Third, the disclosure is opaque. Anthropic says the government has only given verbal evidence of a potential narrow, non-universal jailbreak, and the directive "did not provide specific details of its national security concern." If the executive branch is going to disable a frontier model three days after launch, with no published evidence, no adversarial review, and no opportunity to respond, the public deserves to see the specific technical claim. Otherwise the precedent is: any agency can pull the plug on any model on its own say-so.
Fable 5 was the first major test of how a frontier model gets regulated in real time, and we just watched export control authority get used to gate a specific model instance based on capabilities that exist across the frontier, on a timeline that does not allow meaningful evaluation, with disclosure standards that do not match the stakes. The template, if it holds, is dangerous.

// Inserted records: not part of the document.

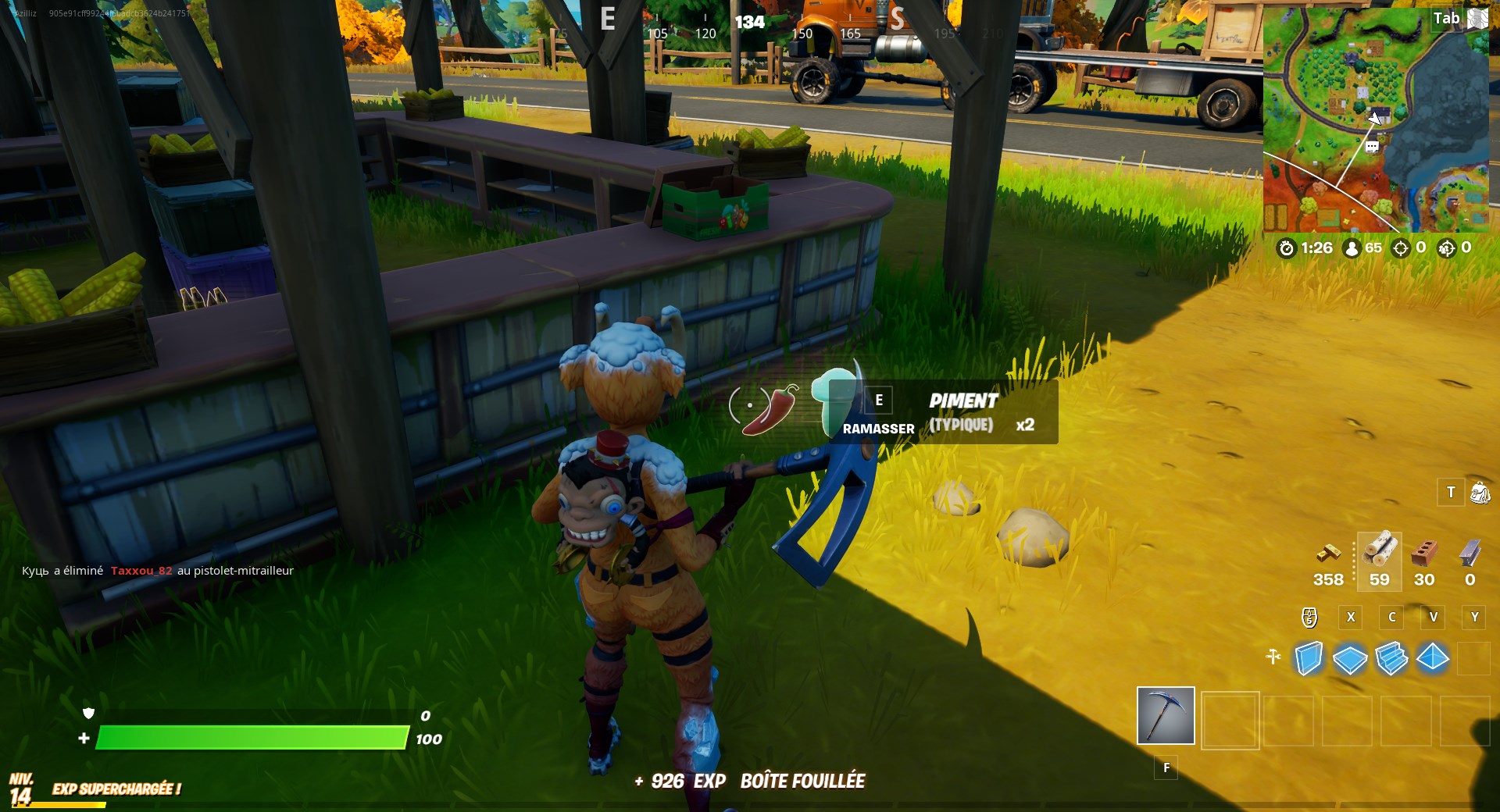Click the X keybind slot above building icons
The image size is (1500, 812).
pyautogui.click(x=1351, y=618)
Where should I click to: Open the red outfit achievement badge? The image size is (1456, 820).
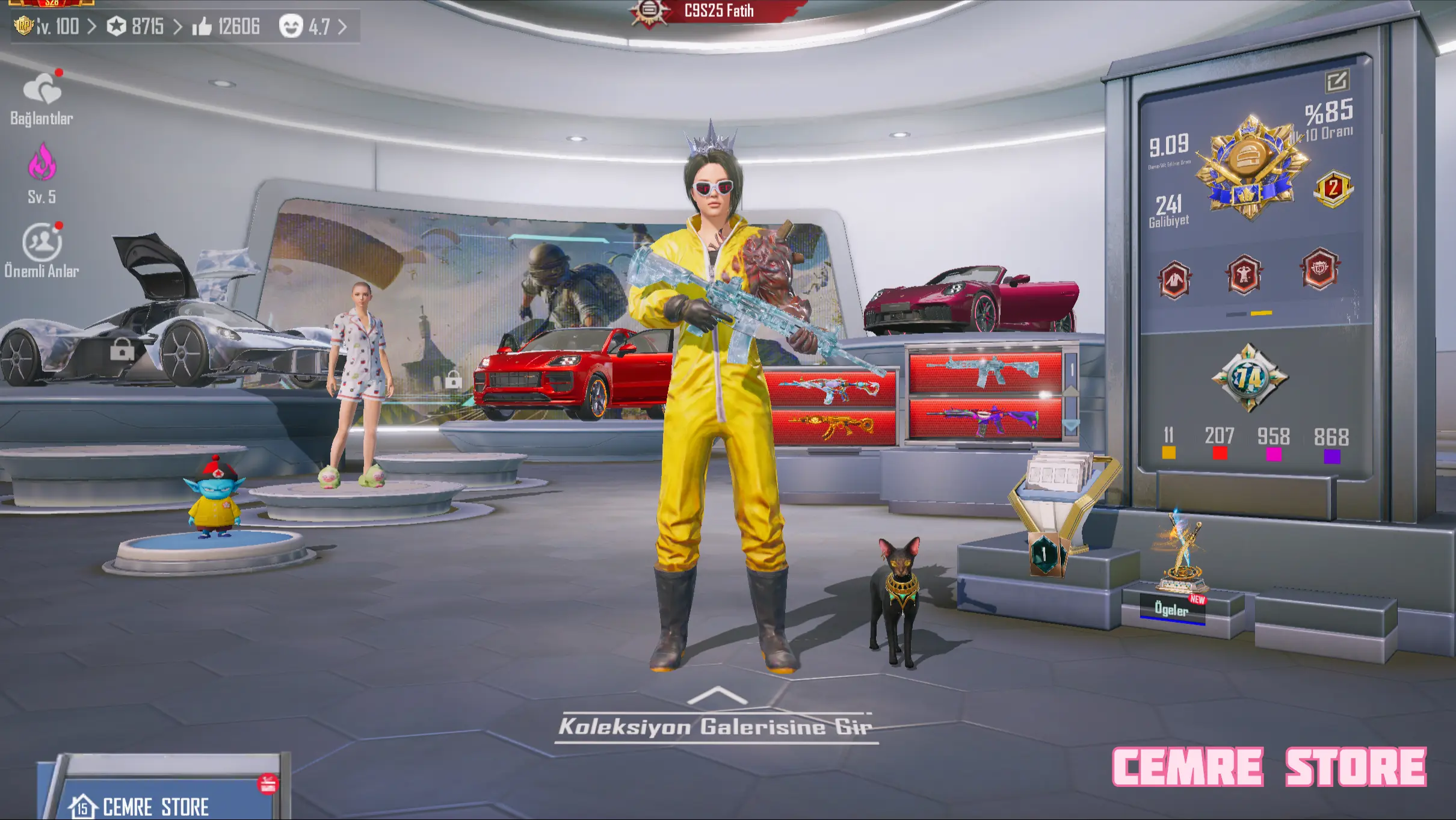point(1174,280)
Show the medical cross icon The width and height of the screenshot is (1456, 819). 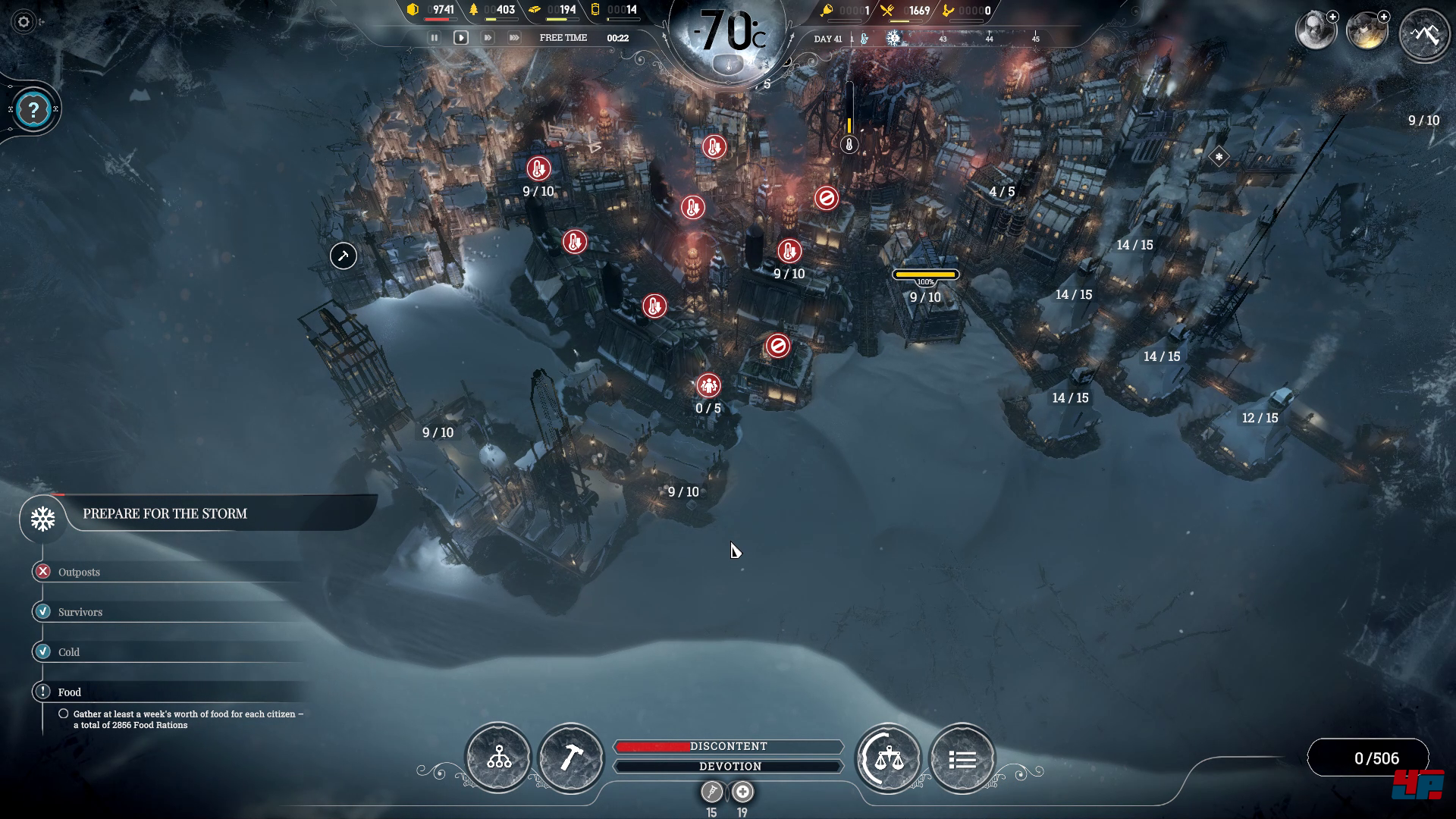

Anthropic's defense-in-depth strategy is the right one. Strong safeguards, narrow jailbreaks, expensive-to-produce universal jailbreaks, monitoring, 30-day data retention for all traffic even on zero-retention enterprise contracts, and shut-down procedures on the table. Fable 5 was the most-safeguarded deployment Anthropic had ever shipped, and they were the only lab whose deployment got pulled. That is the wrong incentive.
If the next frontier release from any lab can be killed 72 hours after launch for a capability every other frontier model has, the rational response from every lab is to ship less, gatekeep more, and never give the public the best they have. That is exactly the world you do not want.
Fable 5 was the most capable Anthropic model ever made generally available. It was live for three days. It was suspended on a US government export control directive based on a capability the rest of the frontier already has. The launch is the model. The shutdown is the politics of the model. The shutdown is the news.
The next frontier release is going to be evaluated against this precedent. So is the next government directive. The Fable 5 story is not over. It is the first chapter of the new one.